◆ Problem statement
Render the lines from the one with "You are a computer-use agent. The" to the one with "tap(641, 371)" as a two-column CSV with the headers instruction and response. Each row should pair the wording to be acted on with the answer that follows it, with each value in its own quoted field and its line breaks replaced by spaces.

◆ Data listing

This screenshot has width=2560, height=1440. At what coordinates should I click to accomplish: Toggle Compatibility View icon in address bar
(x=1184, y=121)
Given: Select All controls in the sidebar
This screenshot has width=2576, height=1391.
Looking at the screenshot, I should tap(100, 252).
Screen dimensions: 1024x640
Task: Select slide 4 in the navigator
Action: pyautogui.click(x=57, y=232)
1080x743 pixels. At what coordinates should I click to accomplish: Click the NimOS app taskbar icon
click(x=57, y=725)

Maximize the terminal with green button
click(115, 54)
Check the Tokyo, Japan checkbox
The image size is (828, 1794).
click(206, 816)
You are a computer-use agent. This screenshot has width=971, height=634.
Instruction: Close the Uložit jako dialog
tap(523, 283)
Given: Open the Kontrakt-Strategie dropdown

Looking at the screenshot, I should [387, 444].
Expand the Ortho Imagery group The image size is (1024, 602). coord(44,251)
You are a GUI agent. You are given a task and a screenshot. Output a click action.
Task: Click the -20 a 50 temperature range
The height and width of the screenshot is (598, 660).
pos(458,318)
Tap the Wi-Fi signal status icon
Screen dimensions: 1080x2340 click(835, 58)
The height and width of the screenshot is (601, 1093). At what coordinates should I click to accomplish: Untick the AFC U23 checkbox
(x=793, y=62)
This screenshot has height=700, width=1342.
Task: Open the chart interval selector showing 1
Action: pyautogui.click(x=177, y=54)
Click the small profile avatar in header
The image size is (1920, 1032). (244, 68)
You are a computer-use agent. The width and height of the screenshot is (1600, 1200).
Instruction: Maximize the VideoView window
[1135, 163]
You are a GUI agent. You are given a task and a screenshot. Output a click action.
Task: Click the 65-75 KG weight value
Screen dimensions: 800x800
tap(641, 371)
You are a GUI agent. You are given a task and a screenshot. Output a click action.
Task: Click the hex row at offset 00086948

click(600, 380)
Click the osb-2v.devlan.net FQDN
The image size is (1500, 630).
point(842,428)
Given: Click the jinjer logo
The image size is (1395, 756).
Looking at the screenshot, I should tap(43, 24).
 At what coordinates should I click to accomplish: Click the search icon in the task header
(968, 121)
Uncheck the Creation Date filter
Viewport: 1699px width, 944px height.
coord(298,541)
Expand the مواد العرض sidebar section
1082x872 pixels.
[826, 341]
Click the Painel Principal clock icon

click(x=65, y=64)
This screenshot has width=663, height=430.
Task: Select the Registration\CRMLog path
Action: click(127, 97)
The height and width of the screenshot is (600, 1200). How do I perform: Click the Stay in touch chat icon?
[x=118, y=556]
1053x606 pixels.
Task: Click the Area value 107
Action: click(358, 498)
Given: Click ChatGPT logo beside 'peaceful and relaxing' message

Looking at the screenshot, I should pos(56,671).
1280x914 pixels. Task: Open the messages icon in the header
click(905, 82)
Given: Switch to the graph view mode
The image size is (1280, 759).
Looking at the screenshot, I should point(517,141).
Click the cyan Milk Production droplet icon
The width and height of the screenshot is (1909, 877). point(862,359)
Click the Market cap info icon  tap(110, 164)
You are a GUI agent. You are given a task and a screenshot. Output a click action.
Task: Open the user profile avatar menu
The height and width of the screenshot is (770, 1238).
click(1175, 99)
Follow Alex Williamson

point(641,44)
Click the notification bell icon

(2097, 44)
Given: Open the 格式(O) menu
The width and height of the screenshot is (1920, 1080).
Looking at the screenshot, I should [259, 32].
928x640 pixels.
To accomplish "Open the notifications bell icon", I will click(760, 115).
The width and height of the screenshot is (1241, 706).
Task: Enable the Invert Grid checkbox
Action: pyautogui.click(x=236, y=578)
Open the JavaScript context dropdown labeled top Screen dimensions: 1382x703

◆ Task result
instruction,response
"You are a computer-use agent. The width and height of the screenshot is (1600, 1200). Instruction: Maximize the VideoView window","[1135, 163]"
"You are a GUI agent. You are given a task and a screenshot. Output a click action. Task: Click the 65-75 KG weight value Screen dimensions: 800x800","tap(641, 371)"